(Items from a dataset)
◆ ◆ ◆ ◆ ◆ ◆ ◆

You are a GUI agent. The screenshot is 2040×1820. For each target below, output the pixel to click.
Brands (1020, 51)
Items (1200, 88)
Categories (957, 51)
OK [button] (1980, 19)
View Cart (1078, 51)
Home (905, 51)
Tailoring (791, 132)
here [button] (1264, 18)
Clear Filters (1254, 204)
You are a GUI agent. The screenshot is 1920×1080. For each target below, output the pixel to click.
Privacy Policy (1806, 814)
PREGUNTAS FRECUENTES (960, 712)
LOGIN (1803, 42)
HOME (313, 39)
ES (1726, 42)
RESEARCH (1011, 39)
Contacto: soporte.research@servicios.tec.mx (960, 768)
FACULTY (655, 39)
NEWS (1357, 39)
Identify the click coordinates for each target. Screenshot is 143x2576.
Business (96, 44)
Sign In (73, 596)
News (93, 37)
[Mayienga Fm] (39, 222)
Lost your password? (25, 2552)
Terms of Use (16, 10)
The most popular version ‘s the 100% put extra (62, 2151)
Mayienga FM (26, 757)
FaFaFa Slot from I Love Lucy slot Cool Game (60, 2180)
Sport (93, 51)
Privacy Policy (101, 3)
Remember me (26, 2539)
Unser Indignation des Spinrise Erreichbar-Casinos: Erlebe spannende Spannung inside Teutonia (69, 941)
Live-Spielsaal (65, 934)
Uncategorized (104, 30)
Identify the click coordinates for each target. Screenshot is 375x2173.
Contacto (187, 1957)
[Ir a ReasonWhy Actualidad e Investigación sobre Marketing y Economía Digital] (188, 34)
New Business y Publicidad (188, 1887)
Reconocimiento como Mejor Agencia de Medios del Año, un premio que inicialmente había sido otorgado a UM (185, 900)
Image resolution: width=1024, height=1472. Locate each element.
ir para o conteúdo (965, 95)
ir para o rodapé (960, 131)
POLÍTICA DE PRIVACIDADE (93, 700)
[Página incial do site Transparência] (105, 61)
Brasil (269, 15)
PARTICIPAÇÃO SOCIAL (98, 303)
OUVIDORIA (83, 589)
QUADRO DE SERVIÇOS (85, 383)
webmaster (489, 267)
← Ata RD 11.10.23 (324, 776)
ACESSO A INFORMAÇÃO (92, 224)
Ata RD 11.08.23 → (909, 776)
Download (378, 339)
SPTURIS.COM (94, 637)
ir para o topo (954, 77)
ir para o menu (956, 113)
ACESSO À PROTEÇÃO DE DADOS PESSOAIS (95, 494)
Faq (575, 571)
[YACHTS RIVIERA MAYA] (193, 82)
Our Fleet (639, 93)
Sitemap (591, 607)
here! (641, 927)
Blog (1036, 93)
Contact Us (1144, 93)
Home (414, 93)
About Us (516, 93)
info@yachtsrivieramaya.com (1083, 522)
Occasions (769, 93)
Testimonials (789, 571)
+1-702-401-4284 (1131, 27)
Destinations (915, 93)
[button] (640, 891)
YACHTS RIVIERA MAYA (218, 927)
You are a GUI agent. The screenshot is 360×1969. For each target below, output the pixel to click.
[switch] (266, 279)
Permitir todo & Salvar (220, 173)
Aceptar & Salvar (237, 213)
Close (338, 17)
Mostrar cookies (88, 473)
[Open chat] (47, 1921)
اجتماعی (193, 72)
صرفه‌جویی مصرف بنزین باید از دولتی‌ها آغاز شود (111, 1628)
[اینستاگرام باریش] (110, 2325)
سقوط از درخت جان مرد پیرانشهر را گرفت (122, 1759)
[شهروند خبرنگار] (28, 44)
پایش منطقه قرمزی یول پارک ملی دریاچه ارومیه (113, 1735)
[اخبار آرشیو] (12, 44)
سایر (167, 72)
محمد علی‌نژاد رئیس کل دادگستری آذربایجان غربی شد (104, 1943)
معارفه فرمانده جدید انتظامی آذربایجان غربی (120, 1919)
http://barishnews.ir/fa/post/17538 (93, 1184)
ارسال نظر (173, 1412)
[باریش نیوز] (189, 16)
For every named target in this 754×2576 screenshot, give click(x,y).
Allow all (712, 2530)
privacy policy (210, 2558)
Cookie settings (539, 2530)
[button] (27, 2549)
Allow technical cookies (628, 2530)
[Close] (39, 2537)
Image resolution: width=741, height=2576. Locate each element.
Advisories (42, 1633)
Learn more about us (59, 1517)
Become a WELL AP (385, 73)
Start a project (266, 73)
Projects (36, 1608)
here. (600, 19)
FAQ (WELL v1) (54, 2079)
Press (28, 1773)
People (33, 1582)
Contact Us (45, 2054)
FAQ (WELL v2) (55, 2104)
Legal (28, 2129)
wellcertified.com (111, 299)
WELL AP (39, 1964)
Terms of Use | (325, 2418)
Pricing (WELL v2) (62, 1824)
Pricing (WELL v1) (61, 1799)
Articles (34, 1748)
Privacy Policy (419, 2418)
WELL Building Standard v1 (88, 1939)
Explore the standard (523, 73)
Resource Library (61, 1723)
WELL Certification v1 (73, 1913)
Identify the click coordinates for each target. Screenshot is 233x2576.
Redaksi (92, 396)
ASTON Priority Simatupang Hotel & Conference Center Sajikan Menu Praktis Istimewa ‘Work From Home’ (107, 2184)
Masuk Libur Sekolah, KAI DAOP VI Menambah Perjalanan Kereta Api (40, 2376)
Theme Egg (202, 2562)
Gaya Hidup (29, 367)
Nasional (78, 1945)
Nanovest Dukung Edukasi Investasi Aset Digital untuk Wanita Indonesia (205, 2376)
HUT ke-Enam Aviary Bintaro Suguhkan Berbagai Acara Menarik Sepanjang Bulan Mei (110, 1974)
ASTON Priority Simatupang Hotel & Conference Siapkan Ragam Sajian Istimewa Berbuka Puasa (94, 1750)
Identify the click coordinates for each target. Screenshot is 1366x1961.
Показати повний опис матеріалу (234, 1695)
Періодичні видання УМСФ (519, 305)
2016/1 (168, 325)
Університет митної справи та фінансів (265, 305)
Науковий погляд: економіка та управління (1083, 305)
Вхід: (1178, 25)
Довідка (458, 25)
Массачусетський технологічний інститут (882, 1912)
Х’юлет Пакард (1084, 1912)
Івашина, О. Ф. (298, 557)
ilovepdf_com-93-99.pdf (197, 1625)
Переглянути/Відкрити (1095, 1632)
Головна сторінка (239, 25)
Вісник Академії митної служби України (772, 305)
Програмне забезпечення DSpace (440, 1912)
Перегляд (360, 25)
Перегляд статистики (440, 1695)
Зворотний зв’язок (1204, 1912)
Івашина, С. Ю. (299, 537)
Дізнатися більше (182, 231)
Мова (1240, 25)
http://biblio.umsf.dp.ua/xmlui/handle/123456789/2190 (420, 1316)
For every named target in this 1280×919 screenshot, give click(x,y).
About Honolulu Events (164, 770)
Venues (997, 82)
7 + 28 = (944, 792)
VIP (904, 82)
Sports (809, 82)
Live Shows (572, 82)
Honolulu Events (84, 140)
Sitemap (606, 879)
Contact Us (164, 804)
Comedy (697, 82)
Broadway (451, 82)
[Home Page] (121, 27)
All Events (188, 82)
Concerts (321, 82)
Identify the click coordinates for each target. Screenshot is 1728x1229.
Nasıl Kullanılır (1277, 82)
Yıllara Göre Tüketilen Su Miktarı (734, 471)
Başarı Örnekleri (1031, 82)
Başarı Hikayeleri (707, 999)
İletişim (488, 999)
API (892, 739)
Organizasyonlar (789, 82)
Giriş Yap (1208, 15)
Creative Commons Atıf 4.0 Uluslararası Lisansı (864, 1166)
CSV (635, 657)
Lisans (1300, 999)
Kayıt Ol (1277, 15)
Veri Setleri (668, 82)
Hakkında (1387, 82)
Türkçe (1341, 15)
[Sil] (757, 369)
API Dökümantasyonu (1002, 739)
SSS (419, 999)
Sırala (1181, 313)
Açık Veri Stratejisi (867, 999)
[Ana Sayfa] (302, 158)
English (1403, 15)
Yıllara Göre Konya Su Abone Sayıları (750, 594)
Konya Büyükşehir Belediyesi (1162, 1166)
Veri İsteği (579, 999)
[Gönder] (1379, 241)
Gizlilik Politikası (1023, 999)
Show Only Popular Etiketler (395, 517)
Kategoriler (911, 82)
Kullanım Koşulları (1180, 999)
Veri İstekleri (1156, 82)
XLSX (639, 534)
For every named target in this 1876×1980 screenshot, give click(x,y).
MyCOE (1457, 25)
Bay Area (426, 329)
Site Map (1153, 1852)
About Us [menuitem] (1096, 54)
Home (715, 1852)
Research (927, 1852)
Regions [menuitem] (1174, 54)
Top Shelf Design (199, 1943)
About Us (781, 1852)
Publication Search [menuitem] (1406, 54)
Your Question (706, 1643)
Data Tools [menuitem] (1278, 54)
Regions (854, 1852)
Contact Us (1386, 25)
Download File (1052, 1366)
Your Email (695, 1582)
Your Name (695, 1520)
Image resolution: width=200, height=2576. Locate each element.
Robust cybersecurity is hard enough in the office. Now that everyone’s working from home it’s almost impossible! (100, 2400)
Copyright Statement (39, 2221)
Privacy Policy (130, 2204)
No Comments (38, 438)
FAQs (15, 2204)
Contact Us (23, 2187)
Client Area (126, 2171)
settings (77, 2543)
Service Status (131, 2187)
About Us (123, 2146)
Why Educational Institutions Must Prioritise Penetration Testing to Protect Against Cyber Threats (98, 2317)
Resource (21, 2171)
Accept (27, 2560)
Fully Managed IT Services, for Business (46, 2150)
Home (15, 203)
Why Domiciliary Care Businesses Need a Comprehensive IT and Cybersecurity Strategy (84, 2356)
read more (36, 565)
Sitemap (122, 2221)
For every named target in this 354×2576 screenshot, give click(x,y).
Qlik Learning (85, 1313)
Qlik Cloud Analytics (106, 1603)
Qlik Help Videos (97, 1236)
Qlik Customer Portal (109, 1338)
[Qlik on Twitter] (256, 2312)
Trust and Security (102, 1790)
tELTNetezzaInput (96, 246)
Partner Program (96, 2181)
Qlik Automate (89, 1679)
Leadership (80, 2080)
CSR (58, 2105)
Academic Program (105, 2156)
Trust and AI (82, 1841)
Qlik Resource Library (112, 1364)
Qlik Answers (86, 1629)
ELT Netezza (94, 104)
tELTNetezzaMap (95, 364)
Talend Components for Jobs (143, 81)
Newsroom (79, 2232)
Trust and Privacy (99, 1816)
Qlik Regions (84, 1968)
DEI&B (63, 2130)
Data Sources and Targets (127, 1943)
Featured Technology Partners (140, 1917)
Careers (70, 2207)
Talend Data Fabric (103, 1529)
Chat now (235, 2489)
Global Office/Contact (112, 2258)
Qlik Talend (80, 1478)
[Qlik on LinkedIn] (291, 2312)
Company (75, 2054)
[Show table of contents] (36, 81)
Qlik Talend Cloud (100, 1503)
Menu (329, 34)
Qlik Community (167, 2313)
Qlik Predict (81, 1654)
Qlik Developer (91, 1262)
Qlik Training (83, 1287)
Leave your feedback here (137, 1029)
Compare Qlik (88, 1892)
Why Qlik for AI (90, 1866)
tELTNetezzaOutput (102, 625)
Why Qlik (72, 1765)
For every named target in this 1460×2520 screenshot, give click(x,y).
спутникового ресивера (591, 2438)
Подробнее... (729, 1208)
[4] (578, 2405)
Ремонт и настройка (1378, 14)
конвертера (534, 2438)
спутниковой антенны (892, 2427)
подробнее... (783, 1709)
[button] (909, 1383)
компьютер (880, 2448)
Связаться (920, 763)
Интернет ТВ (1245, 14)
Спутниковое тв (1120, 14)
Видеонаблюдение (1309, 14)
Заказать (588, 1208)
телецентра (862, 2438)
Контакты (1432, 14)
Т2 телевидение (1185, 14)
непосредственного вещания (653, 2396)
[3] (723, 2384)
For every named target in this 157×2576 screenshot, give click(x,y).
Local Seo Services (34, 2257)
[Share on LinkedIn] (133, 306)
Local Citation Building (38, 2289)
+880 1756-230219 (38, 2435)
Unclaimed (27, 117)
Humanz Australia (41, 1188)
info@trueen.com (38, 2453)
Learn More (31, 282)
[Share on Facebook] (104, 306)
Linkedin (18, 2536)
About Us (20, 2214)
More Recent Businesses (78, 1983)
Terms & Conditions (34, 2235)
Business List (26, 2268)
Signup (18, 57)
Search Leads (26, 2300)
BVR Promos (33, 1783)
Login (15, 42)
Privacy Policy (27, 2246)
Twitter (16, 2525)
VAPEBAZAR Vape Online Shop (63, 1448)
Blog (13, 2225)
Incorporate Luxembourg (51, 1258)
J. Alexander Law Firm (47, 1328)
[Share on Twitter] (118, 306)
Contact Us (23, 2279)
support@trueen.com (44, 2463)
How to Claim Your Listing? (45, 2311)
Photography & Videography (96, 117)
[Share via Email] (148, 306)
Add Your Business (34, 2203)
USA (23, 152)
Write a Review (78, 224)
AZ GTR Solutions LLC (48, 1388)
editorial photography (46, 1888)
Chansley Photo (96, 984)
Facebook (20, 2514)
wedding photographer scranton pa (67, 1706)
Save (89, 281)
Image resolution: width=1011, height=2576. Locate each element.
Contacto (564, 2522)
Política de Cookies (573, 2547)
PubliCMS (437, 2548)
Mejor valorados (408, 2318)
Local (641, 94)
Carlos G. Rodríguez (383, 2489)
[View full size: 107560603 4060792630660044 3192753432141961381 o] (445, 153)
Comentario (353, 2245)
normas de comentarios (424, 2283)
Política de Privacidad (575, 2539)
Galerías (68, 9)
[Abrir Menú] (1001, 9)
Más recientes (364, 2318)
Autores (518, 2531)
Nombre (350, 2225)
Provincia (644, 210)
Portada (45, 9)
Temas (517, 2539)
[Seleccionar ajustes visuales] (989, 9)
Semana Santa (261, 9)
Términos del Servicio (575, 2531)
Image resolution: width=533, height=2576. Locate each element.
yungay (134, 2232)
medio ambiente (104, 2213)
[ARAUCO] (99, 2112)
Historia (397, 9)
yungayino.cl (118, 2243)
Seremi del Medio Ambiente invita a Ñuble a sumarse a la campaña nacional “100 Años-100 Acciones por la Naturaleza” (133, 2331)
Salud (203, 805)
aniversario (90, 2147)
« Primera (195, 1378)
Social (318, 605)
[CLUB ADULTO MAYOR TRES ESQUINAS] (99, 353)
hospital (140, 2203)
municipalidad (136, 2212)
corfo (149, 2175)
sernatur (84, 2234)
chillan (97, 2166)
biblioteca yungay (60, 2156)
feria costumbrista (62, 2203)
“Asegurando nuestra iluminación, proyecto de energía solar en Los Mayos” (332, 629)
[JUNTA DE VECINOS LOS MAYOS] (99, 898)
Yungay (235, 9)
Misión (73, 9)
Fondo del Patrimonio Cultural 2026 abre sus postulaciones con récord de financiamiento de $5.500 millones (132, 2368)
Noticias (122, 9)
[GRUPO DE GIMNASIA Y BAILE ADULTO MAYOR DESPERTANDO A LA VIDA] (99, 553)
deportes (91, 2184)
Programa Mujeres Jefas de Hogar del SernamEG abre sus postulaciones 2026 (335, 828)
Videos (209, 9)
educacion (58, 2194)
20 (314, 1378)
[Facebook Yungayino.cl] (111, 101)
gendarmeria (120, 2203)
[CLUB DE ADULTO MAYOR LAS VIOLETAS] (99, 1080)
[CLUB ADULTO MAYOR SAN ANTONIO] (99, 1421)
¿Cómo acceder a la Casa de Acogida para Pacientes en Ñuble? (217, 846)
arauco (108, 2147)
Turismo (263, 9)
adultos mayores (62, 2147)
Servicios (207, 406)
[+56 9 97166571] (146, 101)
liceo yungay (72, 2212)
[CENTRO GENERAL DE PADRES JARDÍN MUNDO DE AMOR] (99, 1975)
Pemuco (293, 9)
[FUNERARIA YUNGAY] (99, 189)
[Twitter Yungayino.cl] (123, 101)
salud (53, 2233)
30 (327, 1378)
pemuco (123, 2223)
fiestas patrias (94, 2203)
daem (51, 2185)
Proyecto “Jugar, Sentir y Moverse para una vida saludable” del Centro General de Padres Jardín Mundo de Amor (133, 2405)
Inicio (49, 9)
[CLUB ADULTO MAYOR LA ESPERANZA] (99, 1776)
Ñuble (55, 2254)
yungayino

◆ ◆ ◆ ◆ ◆ ◆ ◆

▶ [Assignment]:
Respond with the exact lines running from the one that contains "salud (53, 2233)" through the last line of the data above, and no other lines.

▶ [Result]:
salud (53, 2233)
30 (327, 1378)
pemuco (123, 2223)
fiestas patrias (94, 2203)
daem (51, 2185)
Proyecto “Jugar, Sentir y Moverse para una vida saludable” del Centro General de Padres Jardín Mundo de Amor (133, 2405)
Inicio (49, 9)
[CLUB ADULTO MAYOR LA ESPERANZA] (99, 1776)
Ñuble (55, 2254)
yungayino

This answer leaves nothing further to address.